**Records to process:**
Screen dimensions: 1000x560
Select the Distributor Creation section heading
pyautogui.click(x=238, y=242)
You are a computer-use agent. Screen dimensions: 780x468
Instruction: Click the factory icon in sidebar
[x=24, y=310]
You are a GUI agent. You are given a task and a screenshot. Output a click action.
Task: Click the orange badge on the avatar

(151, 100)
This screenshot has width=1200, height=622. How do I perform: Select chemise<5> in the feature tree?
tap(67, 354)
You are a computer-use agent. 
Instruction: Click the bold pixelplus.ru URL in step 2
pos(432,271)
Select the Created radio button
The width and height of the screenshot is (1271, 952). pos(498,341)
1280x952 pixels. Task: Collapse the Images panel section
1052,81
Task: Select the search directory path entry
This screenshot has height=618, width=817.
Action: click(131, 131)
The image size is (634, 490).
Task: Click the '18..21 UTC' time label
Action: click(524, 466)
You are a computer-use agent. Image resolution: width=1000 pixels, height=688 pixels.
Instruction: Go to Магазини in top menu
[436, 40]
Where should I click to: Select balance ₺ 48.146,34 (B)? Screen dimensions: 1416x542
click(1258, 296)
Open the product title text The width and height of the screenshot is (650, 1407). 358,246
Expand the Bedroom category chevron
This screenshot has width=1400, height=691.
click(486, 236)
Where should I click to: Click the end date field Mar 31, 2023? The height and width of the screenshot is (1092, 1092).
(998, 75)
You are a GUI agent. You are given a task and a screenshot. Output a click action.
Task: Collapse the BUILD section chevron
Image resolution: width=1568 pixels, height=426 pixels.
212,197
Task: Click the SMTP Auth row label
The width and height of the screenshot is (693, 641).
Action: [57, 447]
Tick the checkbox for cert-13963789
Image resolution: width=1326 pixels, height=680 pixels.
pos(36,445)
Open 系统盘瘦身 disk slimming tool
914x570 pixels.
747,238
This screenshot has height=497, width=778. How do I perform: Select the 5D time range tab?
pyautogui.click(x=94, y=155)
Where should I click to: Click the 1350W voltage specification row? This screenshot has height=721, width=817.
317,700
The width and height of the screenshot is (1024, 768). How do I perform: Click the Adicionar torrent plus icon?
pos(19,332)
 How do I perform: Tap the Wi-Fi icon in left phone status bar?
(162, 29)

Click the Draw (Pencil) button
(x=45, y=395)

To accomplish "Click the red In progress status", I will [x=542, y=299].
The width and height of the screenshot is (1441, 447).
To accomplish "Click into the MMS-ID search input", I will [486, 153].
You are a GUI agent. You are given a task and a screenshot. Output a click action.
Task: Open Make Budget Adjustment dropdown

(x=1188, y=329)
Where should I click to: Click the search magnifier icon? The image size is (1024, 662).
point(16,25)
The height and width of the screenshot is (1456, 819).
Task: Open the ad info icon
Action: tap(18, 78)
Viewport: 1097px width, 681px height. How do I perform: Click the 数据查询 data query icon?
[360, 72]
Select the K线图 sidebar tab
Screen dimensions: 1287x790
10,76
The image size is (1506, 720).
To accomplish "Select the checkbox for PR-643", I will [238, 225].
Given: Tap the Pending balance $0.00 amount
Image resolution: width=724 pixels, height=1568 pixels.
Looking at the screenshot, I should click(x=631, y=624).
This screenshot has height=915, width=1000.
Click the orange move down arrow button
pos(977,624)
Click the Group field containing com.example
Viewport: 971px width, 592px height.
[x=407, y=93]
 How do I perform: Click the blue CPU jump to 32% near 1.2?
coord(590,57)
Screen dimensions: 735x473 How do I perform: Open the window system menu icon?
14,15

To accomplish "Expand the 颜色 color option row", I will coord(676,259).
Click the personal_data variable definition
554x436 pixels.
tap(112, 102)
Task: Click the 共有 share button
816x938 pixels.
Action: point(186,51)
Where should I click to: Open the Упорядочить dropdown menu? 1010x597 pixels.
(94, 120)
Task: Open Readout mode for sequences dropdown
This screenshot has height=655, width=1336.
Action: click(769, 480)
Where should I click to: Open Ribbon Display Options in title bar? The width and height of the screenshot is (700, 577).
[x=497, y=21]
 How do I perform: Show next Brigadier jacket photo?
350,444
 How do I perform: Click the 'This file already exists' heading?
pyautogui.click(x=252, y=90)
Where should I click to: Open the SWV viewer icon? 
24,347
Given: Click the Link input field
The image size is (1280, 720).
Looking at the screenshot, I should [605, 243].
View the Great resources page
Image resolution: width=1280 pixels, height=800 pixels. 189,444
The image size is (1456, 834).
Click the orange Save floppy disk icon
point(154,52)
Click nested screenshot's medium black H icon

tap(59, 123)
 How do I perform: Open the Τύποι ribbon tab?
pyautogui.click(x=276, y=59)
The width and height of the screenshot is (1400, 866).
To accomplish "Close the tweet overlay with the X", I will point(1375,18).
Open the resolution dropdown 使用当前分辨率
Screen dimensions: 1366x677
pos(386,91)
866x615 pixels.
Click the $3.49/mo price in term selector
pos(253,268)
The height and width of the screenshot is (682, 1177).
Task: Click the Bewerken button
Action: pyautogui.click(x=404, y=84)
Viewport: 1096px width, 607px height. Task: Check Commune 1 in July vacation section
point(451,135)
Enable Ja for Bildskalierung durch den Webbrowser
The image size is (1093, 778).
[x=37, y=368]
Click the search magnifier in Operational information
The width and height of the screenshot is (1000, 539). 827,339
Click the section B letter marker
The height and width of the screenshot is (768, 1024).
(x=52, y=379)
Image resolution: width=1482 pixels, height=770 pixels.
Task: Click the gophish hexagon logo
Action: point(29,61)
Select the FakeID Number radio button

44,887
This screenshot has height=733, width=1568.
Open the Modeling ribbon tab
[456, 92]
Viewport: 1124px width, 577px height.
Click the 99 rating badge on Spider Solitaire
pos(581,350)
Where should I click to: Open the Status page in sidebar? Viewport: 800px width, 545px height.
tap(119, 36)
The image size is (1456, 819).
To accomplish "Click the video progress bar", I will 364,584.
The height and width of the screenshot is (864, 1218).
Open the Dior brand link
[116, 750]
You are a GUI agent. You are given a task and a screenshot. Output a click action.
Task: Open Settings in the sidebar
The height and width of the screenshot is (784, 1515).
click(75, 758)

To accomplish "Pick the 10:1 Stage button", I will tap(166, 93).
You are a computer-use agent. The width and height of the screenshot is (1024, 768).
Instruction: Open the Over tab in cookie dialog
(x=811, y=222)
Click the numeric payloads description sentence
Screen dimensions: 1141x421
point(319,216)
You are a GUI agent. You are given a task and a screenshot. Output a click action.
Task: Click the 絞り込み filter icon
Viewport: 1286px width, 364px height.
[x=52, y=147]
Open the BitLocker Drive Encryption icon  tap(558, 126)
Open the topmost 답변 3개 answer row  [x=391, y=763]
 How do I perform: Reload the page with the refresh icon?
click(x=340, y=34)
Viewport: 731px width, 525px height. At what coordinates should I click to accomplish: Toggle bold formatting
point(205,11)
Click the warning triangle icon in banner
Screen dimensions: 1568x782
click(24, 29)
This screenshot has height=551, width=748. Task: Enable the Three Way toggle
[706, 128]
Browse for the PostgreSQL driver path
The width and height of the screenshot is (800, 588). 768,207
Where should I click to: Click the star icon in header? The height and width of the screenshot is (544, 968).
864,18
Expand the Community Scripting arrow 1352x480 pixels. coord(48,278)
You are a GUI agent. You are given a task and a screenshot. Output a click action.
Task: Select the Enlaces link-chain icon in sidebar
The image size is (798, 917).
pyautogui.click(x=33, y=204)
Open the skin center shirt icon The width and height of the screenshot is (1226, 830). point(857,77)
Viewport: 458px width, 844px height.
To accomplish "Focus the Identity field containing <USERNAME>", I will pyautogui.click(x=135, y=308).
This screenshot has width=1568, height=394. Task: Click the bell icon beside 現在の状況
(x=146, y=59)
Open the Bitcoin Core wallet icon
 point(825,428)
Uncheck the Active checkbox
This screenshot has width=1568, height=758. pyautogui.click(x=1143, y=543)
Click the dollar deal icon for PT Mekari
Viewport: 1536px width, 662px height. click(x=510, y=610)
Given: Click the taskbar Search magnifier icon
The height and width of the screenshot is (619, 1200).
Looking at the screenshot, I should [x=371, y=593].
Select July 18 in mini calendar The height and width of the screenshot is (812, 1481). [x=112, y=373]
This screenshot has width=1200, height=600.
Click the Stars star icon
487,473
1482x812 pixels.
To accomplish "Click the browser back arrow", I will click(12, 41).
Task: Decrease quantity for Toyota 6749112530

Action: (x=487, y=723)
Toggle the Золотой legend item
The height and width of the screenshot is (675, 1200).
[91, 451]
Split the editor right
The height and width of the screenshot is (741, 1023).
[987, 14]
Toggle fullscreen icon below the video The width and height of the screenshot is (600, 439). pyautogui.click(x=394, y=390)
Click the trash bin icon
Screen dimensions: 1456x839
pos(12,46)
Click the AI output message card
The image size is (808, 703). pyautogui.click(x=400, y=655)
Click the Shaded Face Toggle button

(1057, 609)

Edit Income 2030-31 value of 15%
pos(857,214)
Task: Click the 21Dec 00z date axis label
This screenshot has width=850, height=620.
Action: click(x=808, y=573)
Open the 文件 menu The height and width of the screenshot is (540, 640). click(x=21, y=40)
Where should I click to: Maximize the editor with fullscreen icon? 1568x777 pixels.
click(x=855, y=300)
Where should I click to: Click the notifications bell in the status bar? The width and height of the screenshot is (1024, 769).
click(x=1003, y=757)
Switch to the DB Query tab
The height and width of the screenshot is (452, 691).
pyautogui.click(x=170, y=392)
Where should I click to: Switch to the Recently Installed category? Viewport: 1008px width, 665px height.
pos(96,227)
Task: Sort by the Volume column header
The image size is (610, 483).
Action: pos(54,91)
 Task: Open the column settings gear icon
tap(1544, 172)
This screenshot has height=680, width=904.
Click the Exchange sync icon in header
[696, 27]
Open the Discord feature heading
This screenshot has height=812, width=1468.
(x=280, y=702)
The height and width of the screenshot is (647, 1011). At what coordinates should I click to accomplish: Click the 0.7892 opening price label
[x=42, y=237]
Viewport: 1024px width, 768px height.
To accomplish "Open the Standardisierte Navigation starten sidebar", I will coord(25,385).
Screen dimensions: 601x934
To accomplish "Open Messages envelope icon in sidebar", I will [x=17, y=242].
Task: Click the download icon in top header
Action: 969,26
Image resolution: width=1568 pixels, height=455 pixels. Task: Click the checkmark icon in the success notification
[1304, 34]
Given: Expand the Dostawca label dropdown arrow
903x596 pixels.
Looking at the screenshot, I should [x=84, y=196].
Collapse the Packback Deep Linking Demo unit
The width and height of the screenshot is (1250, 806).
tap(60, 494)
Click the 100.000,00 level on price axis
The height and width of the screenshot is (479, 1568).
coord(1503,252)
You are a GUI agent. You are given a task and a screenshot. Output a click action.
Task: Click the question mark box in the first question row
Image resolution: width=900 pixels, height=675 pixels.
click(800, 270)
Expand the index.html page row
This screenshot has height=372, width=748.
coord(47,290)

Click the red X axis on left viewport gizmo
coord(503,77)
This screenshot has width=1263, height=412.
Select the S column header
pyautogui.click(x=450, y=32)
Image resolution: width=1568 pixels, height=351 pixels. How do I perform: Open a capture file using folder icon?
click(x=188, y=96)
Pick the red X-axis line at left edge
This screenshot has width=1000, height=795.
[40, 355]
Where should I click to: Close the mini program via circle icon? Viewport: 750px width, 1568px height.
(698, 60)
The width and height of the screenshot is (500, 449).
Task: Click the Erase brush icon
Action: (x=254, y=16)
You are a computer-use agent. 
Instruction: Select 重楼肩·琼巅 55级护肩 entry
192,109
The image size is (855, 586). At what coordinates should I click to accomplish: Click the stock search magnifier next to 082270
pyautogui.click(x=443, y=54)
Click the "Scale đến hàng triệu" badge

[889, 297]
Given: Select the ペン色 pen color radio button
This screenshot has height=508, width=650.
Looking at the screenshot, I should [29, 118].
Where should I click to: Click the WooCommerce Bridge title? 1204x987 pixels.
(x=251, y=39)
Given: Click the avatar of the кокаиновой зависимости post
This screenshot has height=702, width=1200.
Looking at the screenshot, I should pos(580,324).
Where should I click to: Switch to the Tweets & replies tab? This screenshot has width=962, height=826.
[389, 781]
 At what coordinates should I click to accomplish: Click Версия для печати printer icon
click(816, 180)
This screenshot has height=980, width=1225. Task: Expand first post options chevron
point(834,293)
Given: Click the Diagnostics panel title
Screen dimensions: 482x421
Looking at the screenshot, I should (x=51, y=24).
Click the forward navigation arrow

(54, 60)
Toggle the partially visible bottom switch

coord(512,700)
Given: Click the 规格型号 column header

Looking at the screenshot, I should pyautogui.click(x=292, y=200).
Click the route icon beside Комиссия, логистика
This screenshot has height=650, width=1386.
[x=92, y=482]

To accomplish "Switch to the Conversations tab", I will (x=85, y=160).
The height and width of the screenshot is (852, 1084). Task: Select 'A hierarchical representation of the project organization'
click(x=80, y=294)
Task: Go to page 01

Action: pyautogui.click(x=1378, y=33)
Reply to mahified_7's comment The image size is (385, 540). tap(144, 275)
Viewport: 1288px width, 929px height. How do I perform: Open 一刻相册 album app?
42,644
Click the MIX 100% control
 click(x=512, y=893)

**Exercise directions:** Scan the entries above for the word "containing". Report the lines that hold it.

**Written reply:**
Click the Group field containing com.example
To accomplish "Focus the Identity field containing <USERNAME>", I will pyautogui.click(x=135, y=308).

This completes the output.